Problem requirements
All lines below containing the string "avec" are to be copied.

== Exercise input

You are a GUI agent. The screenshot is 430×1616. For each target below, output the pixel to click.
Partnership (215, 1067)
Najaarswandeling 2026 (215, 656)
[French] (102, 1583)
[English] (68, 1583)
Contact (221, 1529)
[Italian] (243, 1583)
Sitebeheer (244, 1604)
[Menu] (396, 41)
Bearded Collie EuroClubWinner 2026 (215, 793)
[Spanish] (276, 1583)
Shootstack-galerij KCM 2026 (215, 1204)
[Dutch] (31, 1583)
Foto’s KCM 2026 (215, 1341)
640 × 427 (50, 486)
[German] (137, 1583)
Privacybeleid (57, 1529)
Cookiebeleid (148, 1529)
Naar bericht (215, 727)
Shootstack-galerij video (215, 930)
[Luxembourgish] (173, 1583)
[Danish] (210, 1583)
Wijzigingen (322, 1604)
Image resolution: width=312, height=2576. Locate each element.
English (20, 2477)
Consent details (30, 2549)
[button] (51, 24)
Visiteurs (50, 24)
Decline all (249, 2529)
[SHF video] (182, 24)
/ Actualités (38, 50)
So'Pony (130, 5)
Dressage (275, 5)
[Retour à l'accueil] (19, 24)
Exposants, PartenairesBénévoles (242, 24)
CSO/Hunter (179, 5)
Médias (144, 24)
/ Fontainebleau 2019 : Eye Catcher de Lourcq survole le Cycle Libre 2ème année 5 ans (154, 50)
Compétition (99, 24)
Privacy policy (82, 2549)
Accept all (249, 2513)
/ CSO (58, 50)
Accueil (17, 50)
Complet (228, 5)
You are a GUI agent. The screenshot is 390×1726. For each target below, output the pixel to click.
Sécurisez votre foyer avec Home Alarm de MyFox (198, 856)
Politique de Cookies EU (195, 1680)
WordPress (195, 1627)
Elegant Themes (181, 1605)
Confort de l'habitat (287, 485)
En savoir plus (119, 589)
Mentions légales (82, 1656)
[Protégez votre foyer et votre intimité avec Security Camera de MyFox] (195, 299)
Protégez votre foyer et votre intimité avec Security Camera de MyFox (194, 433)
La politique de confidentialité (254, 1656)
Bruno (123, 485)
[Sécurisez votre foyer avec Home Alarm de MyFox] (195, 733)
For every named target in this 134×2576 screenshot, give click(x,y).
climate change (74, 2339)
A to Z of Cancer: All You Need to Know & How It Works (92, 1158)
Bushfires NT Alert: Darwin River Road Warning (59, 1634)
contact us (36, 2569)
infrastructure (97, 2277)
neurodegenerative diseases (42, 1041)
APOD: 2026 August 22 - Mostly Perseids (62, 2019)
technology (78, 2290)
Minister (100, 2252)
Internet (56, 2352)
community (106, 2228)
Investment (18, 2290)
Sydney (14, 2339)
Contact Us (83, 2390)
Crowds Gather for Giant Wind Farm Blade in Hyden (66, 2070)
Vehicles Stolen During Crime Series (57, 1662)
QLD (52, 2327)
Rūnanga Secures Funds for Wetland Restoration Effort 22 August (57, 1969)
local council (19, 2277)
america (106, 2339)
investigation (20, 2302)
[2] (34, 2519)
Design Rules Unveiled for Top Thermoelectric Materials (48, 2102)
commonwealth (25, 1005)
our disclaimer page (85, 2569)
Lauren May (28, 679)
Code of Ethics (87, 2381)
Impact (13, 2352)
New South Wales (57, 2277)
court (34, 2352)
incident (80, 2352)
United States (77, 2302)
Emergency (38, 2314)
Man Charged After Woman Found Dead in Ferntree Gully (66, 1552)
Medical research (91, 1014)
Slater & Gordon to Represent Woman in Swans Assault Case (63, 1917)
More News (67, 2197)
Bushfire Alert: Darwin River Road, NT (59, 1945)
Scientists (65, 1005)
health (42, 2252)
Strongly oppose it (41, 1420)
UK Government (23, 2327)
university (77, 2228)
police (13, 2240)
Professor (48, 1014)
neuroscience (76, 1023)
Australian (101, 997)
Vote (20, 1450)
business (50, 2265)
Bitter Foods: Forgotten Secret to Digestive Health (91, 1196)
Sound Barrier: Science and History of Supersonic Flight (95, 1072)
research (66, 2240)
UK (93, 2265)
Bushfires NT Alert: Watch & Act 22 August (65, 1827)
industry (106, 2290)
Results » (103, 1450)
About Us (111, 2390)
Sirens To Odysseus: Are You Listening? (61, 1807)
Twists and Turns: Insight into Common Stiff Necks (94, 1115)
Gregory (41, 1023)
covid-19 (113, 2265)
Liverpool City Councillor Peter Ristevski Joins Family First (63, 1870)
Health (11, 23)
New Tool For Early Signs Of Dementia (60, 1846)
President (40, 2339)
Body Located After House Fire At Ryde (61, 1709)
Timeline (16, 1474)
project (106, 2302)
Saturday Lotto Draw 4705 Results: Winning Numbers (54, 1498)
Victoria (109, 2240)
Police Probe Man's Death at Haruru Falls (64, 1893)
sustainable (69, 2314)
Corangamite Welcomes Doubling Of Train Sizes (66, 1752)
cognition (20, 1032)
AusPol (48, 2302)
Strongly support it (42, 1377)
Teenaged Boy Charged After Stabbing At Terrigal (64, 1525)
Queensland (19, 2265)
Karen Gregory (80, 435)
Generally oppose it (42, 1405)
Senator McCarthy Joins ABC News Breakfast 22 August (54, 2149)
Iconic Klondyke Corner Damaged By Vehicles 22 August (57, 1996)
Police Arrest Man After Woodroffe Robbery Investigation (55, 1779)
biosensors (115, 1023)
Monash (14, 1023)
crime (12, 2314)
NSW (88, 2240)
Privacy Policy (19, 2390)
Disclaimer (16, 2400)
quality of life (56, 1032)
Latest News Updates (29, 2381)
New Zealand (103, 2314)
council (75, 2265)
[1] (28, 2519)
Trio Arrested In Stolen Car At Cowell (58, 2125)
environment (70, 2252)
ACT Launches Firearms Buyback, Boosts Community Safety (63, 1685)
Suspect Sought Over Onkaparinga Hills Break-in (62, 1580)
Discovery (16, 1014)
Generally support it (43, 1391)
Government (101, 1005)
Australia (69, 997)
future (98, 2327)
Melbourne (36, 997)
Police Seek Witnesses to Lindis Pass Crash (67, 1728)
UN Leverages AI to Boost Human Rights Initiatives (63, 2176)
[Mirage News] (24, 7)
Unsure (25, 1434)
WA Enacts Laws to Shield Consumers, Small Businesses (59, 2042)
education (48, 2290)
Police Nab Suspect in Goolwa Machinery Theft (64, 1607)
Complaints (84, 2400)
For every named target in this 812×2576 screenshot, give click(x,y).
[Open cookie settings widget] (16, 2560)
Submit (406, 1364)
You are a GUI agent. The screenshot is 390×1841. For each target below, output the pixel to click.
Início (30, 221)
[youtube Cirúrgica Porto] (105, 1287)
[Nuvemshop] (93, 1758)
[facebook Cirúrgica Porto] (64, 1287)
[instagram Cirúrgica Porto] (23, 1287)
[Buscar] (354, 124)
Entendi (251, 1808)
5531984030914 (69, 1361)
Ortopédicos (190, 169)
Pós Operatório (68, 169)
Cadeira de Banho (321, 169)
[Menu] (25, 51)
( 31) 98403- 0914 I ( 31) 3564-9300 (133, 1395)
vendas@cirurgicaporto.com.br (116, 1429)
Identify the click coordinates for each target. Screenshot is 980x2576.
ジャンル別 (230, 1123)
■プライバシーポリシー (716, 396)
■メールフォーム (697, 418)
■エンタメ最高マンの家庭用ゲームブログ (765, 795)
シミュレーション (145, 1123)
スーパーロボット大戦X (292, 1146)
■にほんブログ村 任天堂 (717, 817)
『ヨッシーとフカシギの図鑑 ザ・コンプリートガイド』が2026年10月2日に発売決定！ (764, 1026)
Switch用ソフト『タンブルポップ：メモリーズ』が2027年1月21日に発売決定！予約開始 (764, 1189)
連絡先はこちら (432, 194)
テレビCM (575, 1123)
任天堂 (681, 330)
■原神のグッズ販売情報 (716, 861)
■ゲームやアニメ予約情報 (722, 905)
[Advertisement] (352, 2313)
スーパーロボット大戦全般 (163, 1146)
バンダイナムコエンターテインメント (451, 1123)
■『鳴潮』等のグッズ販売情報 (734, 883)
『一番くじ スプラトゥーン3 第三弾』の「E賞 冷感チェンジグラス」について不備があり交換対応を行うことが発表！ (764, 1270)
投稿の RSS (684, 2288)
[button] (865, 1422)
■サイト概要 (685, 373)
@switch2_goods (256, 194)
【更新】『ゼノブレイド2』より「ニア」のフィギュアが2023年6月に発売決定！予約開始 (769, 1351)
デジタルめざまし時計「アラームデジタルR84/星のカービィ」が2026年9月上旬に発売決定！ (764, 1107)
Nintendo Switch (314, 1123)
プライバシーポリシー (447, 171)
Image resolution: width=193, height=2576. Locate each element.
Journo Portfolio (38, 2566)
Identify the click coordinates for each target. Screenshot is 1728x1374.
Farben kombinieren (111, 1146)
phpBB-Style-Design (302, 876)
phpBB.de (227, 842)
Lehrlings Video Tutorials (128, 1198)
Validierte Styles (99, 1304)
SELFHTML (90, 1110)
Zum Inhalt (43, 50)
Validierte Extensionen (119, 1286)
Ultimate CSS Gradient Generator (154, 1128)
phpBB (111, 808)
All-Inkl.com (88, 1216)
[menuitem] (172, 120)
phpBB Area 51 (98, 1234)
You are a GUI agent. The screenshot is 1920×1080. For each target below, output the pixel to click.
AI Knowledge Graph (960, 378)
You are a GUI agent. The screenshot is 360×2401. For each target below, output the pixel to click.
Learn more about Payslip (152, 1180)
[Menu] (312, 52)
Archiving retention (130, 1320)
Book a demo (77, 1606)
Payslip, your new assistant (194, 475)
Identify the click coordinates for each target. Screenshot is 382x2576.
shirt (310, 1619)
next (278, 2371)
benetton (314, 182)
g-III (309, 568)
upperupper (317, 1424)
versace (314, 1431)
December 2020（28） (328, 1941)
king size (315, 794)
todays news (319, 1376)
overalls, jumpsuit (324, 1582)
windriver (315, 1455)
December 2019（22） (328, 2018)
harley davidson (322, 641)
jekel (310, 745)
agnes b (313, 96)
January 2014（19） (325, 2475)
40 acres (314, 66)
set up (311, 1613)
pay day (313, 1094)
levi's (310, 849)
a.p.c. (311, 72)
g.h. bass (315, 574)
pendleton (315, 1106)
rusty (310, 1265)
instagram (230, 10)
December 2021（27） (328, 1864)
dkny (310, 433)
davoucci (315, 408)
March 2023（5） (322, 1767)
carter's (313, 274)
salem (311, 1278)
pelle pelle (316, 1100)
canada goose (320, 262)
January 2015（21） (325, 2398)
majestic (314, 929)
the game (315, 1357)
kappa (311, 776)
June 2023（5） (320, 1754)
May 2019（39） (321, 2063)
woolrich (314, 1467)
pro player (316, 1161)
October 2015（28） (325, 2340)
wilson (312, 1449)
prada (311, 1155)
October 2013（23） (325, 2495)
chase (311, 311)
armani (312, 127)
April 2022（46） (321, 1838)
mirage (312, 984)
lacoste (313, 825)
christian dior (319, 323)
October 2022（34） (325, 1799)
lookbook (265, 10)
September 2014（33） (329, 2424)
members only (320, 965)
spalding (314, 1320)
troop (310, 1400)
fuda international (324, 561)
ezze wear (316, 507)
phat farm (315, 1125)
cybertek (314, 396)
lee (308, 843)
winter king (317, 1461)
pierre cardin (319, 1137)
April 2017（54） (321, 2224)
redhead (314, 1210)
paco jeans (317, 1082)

====

Expected answer
Sécurisez votre foyer avec Home Alarm de MyFox (198, 856)
[Protégez votre foyer et votre intimité avec Security Camera de MyFox] (195, 299)
Protégez votre foyer et votre intimité avec Security Camera de MyFox (194, 433)
[Sécurisez votre foyer avec Home Alarm de MyFox] (195, 733)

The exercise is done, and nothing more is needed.